__Short exercise__:
Turn each line of the material below into a JSON list of strings, one string per line, skipping blank lines and leaving out the pictures.

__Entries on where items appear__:
## Begin

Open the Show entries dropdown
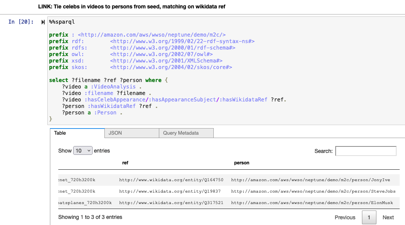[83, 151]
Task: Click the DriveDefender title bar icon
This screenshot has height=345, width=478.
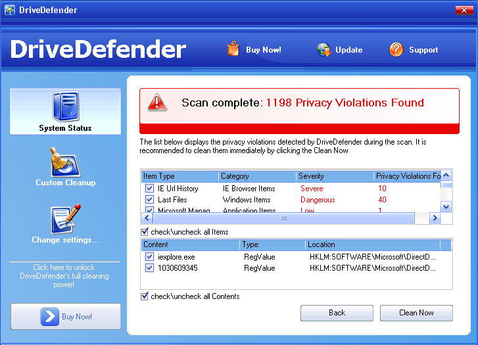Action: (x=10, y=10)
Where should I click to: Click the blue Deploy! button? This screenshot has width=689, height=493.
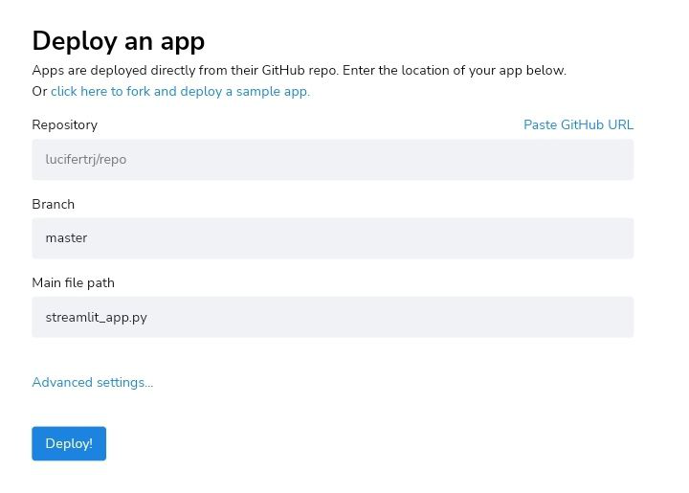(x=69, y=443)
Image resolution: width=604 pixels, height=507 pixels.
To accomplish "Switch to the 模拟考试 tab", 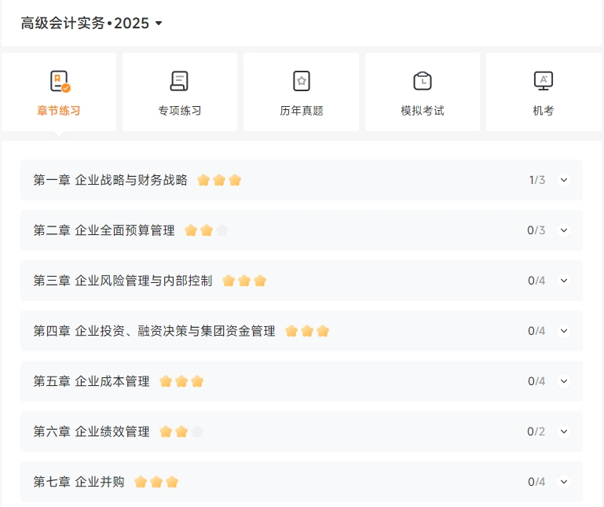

## End

__Complete response__:
[
  "Open the Show entries dropdown",
  "[83, 151]",
  "Task: Click the DriveDefender title bar icon",
  "This screenshot has height=345, width=478.",
  "Action: (x=10, y=10)",
  "Where should I click to: Click the blue Deploy! button? This screenshot has width=689, height=493.",
  "(x=69, y=443)",
  "Image resolution: width=604 pixels, height=507 pixels.",
  "To accomplish \"Switch to the 模拟考试 tab\", "
]